Entraînement cuisses et fessiers avec Stacey Alexander

Démonstration de l’entraînement pratiqué par une Miss Bikini pour la préparation de Miss Bikini Olympia. Visionnons pour cela l’entraînement d’une jolie athlète pro IFBB: Stacey Alexander pour une séance qui cible les jambes, les fessiers ainsi qu’un renforcement musculaire général.

Entraînement cuisses et fessiers

Pour son entraînement cuisses et fessiers, stacey réalise des exercices assez originaux qui changent des traditionnels squat et presse à cuisse. Ces exercices sont plutôt réservés à des pratiquants confirmés, si vous débutez en musculation vous pouvez les essayer avec des charges légères!

Fentes sautées alternées: Les mains posées sur les hanches, alterner flexion sur la jambe gauche puis flexion sur la jambe droite par l’intermédiaire d’un petit saut. Maitrisez la vitesse d’exécution et la position afin de pouvoir répéter le mouvement à de nombreuses reprises sans perdre l’équilibre.

Montée de marche pied avec leste: Vous pouvez effectuer cet exercice au poids de corps ou ajouter 2 charges portées le long du corps pour plus de résistance. Il s’agit de monter sur un support d’environ 50 cm de haut à la puissance des muscles de la jambe. Effectuez 10 à 15 répétitions sur une jambe puis alternez.

Burpees avec saut sur Box: Le mouvement du burpees complet consiste à effectuer une pompe, revenir sur ses jambes et effectuer un saut. Pour accentuer la difficulté le saut s’effectue ici sur un support d’environ 50 cm de haut. Cet exercice s’adresse à des pratiquants dont le niveau est confirmé, pour débuter efficacement effectuez le mouvement à vide, sans support. Vous pouvez également effectuer les pompes sur les genoux si l’exercice basique s’avère trop difficile.

Montée de marche-pied latéral: Cette fois-ci la montée est effectuée de profil, il s’agit d’une variante de l’exécution traditionnelle. Le changement de position permet d’accentuer le travail sur la portion externe des quadriceps et des fessiers. De la même manière il peut s’effectuer avec un leste que vous tiendrez entre vos bras ou à vide. Effectuez 10 à 15 répétitions sur une jambe puis passez à l’autre, pour une bonne sollicitation musculaire.

Presse à cuisse: Mouvement de base pour la musculation des jambes. Pour travailler les différentes portions des quadriceps vous pouvez varier l’écartement des pieds. Placez vos pieds de façon très proche sur le support et alternez en plaçant vos pieds de façon intermédiaire puis très écartées. Inspirez lorsque vous descendez les genoux vers la poitrine, expirez lors de la poussée.

Flexion de jambe au TRX: Les bras tendus, suspendus aux supports du TRX, effectuez une flexion sur une jambe, l’autre reste tendue de façon parallèle au sol. Le TRX permet une large palette de mouvements qui font travailler différentes filières telles que la force, l’agilité et l’équilibre. Ainsi la plupart des exercices que l’on peut traditionnellement effectuer au poids de corps peuvent être transposés au TRX, qui va intensifier le mouvement.

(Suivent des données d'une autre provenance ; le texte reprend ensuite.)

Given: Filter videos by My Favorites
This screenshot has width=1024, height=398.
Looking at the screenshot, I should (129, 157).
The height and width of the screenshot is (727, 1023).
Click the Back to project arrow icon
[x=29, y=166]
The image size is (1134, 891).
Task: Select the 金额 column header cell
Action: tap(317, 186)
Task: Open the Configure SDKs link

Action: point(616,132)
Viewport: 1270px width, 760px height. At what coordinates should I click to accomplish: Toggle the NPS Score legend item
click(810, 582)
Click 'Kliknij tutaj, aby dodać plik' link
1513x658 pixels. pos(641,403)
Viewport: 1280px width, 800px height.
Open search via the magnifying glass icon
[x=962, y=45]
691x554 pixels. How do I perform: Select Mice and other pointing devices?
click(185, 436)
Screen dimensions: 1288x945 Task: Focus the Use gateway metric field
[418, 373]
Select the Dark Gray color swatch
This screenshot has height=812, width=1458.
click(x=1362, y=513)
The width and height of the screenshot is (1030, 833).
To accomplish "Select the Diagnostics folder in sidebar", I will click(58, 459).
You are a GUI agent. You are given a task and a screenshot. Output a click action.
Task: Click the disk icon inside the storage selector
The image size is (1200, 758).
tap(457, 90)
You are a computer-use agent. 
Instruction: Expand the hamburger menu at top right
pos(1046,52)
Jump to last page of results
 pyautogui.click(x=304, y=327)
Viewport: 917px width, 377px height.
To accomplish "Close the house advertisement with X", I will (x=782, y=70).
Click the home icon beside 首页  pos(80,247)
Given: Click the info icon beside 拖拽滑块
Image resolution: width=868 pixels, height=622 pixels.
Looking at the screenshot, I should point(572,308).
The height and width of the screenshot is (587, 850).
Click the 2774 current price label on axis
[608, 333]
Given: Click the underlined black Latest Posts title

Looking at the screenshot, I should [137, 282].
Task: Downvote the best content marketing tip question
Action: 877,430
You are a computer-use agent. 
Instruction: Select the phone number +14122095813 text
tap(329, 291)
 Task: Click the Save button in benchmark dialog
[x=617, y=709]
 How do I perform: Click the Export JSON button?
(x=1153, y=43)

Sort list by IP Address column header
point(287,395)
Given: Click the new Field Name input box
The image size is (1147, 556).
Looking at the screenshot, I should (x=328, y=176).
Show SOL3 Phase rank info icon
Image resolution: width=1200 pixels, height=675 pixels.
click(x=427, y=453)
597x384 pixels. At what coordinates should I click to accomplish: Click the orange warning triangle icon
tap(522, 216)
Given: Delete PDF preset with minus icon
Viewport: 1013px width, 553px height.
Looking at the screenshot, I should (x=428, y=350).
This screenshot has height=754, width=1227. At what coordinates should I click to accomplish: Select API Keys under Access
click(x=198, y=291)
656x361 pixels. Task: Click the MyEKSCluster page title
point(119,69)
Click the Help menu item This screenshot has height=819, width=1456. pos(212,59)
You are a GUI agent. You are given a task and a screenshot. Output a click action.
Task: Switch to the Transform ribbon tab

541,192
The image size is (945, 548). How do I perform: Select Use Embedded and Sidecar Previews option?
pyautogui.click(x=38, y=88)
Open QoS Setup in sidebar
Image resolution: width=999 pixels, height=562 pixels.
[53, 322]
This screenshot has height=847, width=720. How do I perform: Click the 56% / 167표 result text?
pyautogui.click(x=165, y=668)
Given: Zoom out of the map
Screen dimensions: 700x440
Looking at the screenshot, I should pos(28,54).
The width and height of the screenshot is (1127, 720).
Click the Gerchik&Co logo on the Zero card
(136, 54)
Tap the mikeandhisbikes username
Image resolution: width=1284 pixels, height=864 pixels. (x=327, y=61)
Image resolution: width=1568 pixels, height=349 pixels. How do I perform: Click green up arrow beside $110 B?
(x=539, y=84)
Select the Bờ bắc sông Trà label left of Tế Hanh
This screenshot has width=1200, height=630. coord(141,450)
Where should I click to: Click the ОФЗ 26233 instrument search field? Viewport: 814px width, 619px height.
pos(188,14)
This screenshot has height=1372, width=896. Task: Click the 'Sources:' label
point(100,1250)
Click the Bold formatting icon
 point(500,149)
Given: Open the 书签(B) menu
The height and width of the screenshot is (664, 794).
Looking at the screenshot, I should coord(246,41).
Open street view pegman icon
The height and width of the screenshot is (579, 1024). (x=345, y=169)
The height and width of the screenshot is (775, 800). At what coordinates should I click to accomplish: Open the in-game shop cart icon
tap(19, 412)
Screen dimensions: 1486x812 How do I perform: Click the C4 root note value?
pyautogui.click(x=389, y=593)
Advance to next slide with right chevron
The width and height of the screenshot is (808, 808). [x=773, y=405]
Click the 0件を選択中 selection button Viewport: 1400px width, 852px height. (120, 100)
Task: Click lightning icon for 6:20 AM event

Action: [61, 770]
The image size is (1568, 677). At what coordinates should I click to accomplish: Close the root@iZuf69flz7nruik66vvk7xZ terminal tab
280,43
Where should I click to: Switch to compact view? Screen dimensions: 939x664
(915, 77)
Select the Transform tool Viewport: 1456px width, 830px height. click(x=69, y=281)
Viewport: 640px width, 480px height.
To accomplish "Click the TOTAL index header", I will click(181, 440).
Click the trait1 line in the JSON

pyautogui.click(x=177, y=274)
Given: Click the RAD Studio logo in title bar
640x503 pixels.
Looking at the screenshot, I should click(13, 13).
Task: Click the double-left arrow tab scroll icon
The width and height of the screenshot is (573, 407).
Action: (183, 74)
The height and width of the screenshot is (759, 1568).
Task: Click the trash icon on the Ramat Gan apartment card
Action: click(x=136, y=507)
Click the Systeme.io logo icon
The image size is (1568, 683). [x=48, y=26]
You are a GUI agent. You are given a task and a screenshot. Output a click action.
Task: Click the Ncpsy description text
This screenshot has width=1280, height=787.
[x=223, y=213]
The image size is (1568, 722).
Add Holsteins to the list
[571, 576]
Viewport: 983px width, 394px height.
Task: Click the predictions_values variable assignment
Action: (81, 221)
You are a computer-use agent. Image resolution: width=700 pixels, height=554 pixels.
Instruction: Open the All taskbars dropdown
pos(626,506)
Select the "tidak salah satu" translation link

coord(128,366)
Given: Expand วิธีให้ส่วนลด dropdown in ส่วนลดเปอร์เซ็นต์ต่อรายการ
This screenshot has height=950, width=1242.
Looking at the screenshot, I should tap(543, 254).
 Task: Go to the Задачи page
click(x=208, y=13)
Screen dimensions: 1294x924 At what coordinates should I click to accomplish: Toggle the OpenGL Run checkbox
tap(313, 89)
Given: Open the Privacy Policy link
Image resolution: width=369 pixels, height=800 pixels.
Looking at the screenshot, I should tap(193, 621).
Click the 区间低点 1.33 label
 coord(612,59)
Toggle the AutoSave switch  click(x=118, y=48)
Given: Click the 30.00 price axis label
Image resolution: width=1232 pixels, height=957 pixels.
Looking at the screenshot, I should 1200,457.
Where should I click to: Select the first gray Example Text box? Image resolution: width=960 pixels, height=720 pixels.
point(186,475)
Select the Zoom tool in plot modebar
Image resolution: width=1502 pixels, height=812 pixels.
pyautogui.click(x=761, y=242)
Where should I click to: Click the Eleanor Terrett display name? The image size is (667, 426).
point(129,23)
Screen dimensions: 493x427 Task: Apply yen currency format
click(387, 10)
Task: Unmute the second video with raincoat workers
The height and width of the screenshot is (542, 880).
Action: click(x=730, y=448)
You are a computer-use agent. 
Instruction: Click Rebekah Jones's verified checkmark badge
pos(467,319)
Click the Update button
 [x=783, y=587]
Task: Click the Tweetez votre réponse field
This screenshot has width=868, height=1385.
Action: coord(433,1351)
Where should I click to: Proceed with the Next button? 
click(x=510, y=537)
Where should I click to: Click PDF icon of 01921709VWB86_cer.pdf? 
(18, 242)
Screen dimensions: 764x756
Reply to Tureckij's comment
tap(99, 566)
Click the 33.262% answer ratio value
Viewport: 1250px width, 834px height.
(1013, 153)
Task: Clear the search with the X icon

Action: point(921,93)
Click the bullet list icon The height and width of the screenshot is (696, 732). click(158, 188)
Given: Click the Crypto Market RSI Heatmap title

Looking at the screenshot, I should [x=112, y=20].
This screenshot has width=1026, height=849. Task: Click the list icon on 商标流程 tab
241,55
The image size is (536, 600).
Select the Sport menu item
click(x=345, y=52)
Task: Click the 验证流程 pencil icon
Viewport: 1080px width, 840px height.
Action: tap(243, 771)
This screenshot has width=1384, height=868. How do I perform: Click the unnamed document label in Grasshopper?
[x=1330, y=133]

Exercice lombaire: Un exercice originale pour travailler le bas du dos. Allongé sur le ventre sur un banc jusqu’à la hauteur de la taille, les jambes étant suspendus en l’air, il s’agit d’élever les jambes vers le haut en les gardant tendues.

Orientation Cross-Fit !

La suite de la séance d’entraînement cuisses et fessiers se compose de mouvements très fréquemment utilisés par les pratiquants de Cross-Fit. Une activité nouvelle qui permet de coupler entraînement musculaire et cardio-training, tout cela à très haute intensité. On retrouve ainsi le lancer verticale de médecine ball, qui nécessite une excellente coordination et de dégager une puissance importante sur la poussée des jambes et des épaules.

Un second exercice de battements de cordes à haute fréquence pour stimuler au maximum le système cardio-vasculaire et travailler l’endurance musculaire des épaules. Enfin le tirage de corde vers l’arrière qui sollicite les dorsaux, les biceps mais également un gainage général pour une exécution explosive du mouvement.

La majorité des exercices de cross-fit ont la particularité d’être fonctionnels et polyarticulaires, ils font ainsi intervenir un grand nombre de muscles lors de chaque effort. Ils permettent également un renforcement musculaire général et précisément un travail de « core training », à savoir les muscles profonds stabilisateurs, notamment au niveau de la ceinture abdominale.